Fame game


Oprah Winfrey’s rousing Golden Globes speech on Jan. 7 has people buzzing. Macleans.ca went so far as to call the address “remarkable” in the headline for the story.

Was the impassioned address a simple acceptance speech or was it Winfrey’s first kick at campaigning for a 2020 presidential run?

A lot of people are suggesting it’s the latter and, as we learned in 2016, anyone can become president.

That is of course if you don’t care about a president’s political history – how they’ve voted on issues in the past, if they kept their campaign promises and whether they maintain a position on an issue or change their mind depending on what Fox & Friends tells them.

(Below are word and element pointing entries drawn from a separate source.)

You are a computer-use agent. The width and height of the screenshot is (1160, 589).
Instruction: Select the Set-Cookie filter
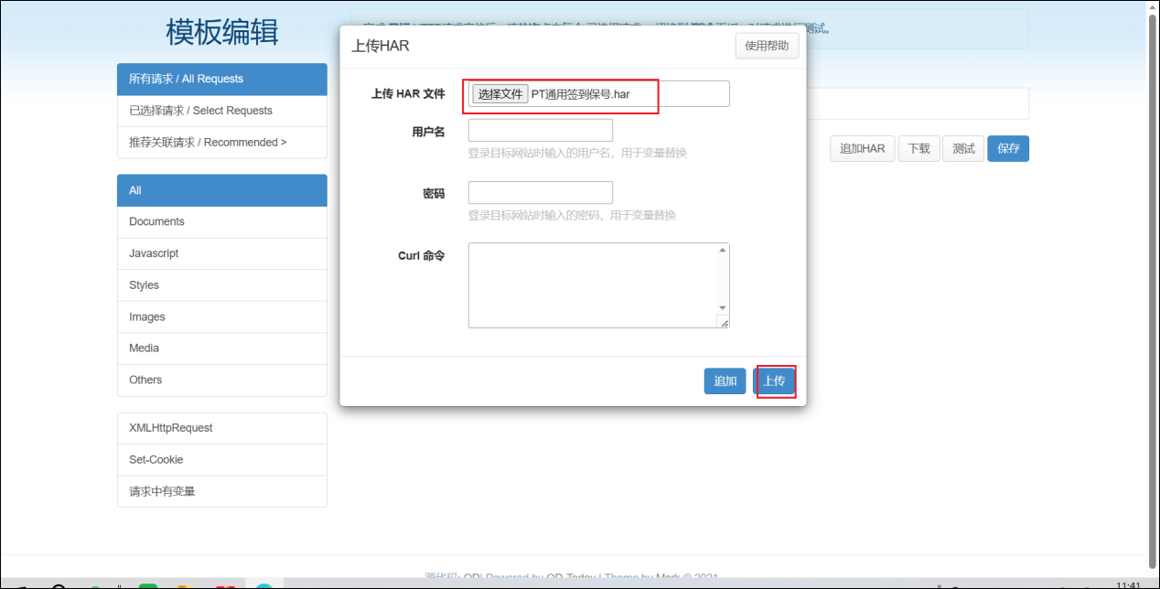pos(221,459)
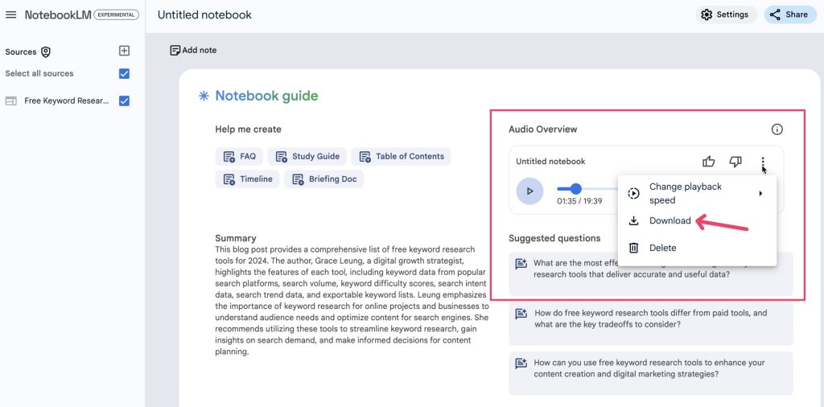This screenshot has height=407, width=824.
Task: Create a FAQ document
Action: click(x=239, y=156)
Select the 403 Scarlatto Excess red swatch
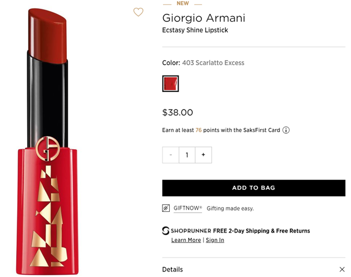The image size is (351, 277). pos(170,83)
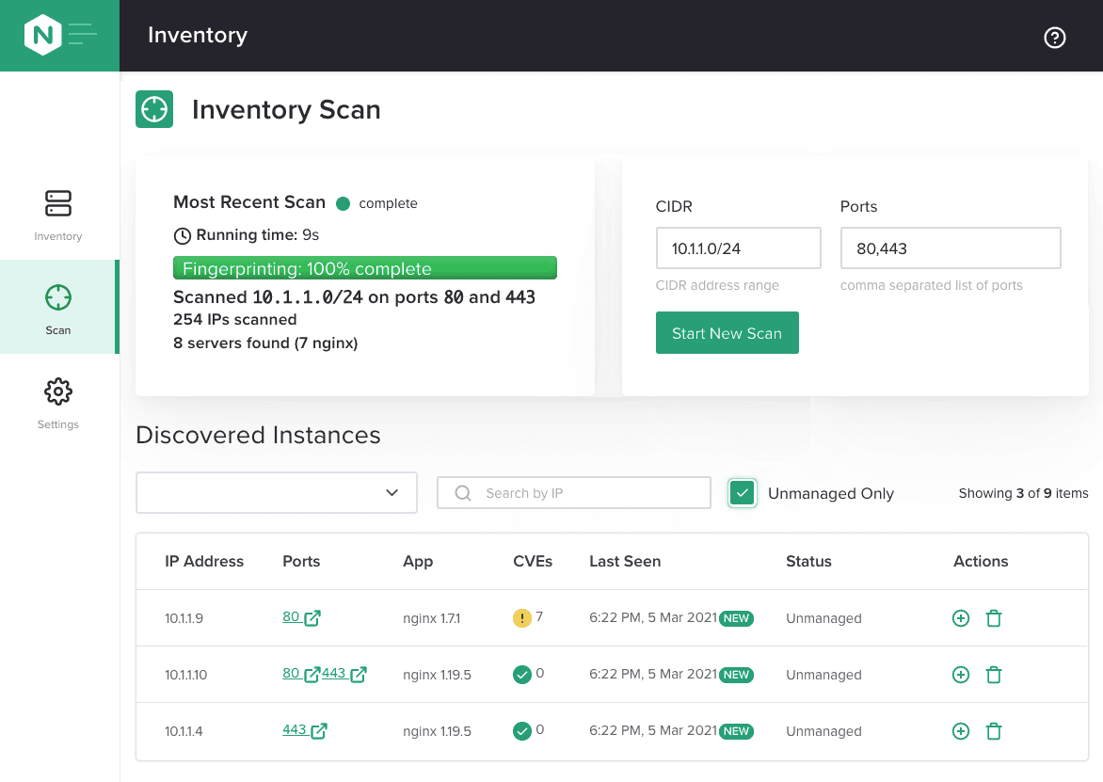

But we’re in Airdrie, so why should we care? Well, as we’ve seen in the last year, the president’s actions can have a major impact on the rest of the world.

There’s the NAFTA negotiations that Royal Bank of Canada’s Chief Executive Dave McKay says now has a greater chance of being scrapped. This is only bolstered by President Donald Trump’s repeated threats to pull out of the deal. Not to mention his “closed door” policy when it comes to pretty much anything outside of the United States.

Then there is the war of 280 characters Trump has issued against North Korea’s Kim Jong-un, that has the potential to escalate from a war of words to a world-altering nuclear incident.

We’re not suggesting Winfrey would make a better or worse leader should she make a run for the Oval Office. What we are suggesting is, perhaps Americans should take a hard look at what it is a president requires and not vote on name recognition alone.